CLAR expands US logistics portfolio with first sale and leaseback acquisition for $150.3 million
The first-year net property income (NPI) revenue of the proposed acquisition is around 7.6% pre-transaction costs and 7.4% post-transaction prices. The pro forma influence on the distribution per unit (DPU) for the financial year concluded Dec 31, 2023 is expected to be an improvement of around 0.019 Singapore cents, or a DPU increase of 0.1%, presuming the recommended purchase was completed on Jan 1, 2023.
The purchase will raise the value of CLAR’s logistics assets under management (AUM) in the US by 35.3% to some $587.5 million.
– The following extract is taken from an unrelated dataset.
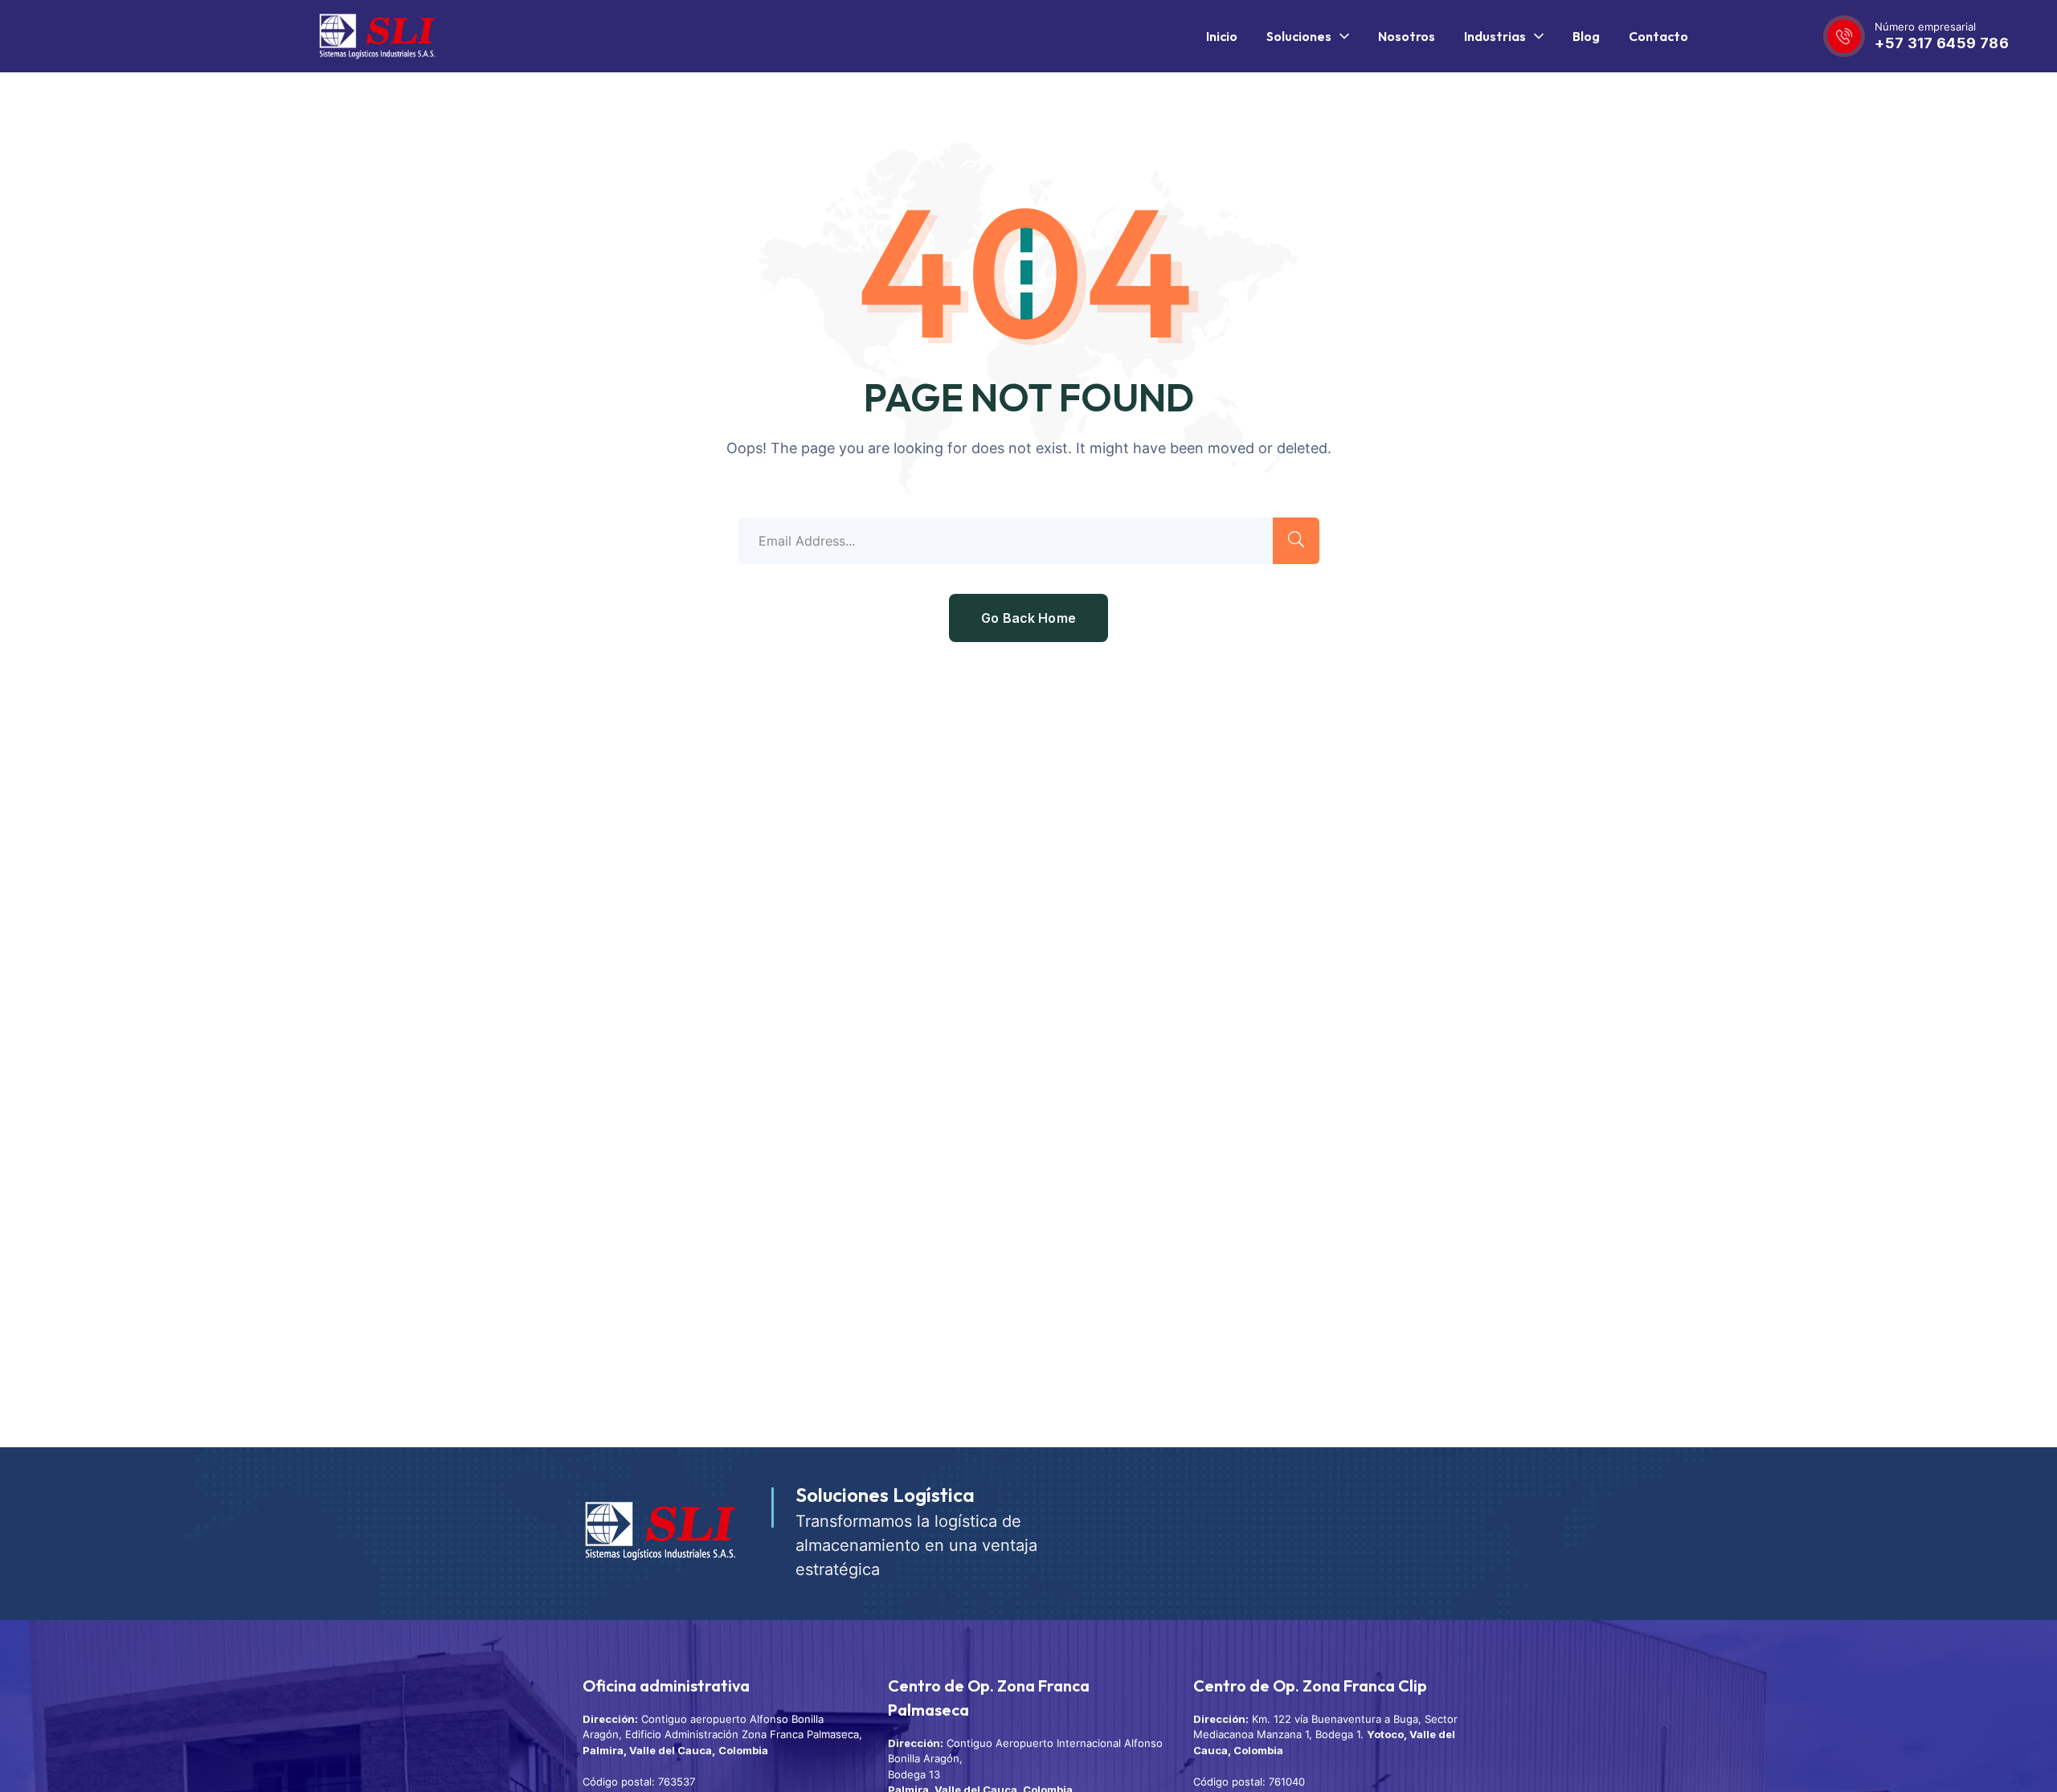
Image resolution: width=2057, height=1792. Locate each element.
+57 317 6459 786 (1942, 43)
With this purchase, CLAR’s logistics footprint in the US will definitely expand to 20 properties across 4 cities with a total GFA of about 5.1 million sq ft.
Completed in 2022, the property rises in Whiteland, a submarket in southeast Indianapolis, Indiana. The building is an entirely air-conditioned, single-storey logistics building with a GFA of 979,649 sq ft.
The wholly occupied property, with its weighted average lease to expiry (WALE) of roughly 11 years, will certainly raise CLAR’s US portfolio WALE from 4.2 years to 4.7 years on a pro forma basis.
Apart from this latest real estate in Indianapolis, CLAR’s logistics properties in the US are located in Kansas City, Chicago and Charleston.
William Tay, executive director and chief executive officer of the manager, says: “DHL Indianapolis Logistics Center is a strategic fit with our existing portfolio … This is CLAR’s primary sale and leaseback procurement in the America and including this Class A logistics estate, modern logistics properties will certainly make up 42.3% of our US logistics possessions under administration. With the lengthy lease in position, this property will further enhance CLAR’s resistant earnings stream, and we expect the two brand-new properties to contribute positively to our extended returns.”
The manager plans to fund the total acquisition charge through a combination of inside resources, divestment proceeds and/or existing debt facilities, according to a Dec 17 announcement.
After including transaction-related costs and expenditures of $1.7 million, in addition to a $1.5 million acquisition charge settled to the manager, the complete acquisition expense are going to be $153.4 million.
Following the purchase, DHL United States will enter into a continued leaseback till December 2035 of the building’s overall gross floor area (GFA) with possibilities to renew for 2 extra five-year terms.
The lengthy lease term of around 11 years with integrated rental fee rise of 3.5% per annum will offer revenue security and enhance the durability of CLAR’s collection, states the manager.
CapitaLand Ascendas REIT (CLAR) has submitted to get DHL Indianapolis Logistics Hub, a Class A logistics building, from Exel Inc. d/b/a DHL Supply Chain (DHL United States) for $150.3 million. This is a 4.1% discount rate to the independent market assessment of the real estate as at Jan 1, 2025.